Each line starting at the one that contains "Task: Minimize the Requirements dialog" and ending at the one that contains "This screenshot has height=913, width=1623." must be returned exactly, and the rest of the listing is left out.

[Raw data]:

........

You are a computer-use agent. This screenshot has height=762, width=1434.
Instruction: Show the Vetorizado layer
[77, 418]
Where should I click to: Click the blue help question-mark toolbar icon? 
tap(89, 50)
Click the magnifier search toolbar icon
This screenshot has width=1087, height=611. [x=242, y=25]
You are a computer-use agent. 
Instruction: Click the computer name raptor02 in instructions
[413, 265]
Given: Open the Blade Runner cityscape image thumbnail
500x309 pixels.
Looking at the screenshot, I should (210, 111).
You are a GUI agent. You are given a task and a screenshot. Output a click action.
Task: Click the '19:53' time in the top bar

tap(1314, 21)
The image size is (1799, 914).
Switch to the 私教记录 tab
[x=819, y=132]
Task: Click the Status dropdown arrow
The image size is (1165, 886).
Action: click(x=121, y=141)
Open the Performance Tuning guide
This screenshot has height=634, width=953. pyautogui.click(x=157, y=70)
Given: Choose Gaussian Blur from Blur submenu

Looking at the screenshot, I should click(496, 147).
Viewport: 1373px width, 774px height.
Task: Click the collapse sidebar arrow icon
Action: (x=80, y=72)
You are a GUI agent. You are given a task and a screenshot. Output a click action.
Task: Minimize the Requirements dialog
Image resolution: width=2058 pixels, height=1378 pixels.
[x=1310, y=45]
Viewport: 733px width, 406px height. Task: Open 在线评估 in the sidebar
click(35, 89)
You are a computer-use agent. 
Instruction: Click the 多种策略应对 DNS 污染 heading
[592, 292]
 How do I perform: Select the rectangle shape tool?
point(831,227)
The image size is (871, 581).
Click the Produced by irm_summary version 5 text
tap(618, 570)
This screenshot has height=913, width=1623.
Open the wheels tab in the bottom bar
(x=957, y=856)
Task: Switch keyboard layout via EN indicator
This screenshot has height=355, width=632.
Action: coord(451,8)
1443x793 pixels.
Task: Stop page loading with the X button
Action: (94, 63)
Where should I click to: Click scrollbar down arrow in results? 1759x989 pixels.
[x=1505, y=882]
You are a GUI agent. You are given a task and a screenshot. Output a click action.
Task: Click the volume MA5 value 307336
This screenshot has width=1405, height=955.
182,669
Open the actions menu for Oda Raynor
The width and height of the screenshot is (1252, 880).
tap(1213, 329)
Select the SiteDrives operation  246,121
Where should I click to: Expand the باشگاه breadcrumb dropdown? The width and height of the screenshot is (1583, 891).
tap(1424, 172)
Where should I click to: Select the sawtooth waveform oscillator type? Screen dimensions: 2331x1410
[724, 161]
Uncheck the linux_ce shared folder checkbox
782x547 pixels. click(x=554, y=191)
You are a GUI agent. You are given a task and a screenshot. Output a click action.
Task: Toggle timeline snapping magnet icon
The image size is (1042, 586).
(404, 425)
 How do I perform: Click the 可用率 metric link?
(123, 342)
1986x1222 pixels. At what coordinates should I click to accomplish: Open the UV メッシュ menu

........

[Your solution]:
Task: Minimize the Requirements dialog
Image resolution: width=2058 pixels, height=1378 pixels.
[x=1310, y=45]
Viewport: 733px width, 406px height. Task: Open 在线评估 in the sidebar
click(35, 89)
You are a computer-use agent. 
Instruction: Click the 多种策略应对 DNS 污染 heading
[592, 292]
 How do I perform: Select the rectangle shape tool?
point(831,227)
The image size is (871, 581).
Click the Produced by irm_summary version 5 text
tap(618, 570)
This screenshot has height=913, width=1623.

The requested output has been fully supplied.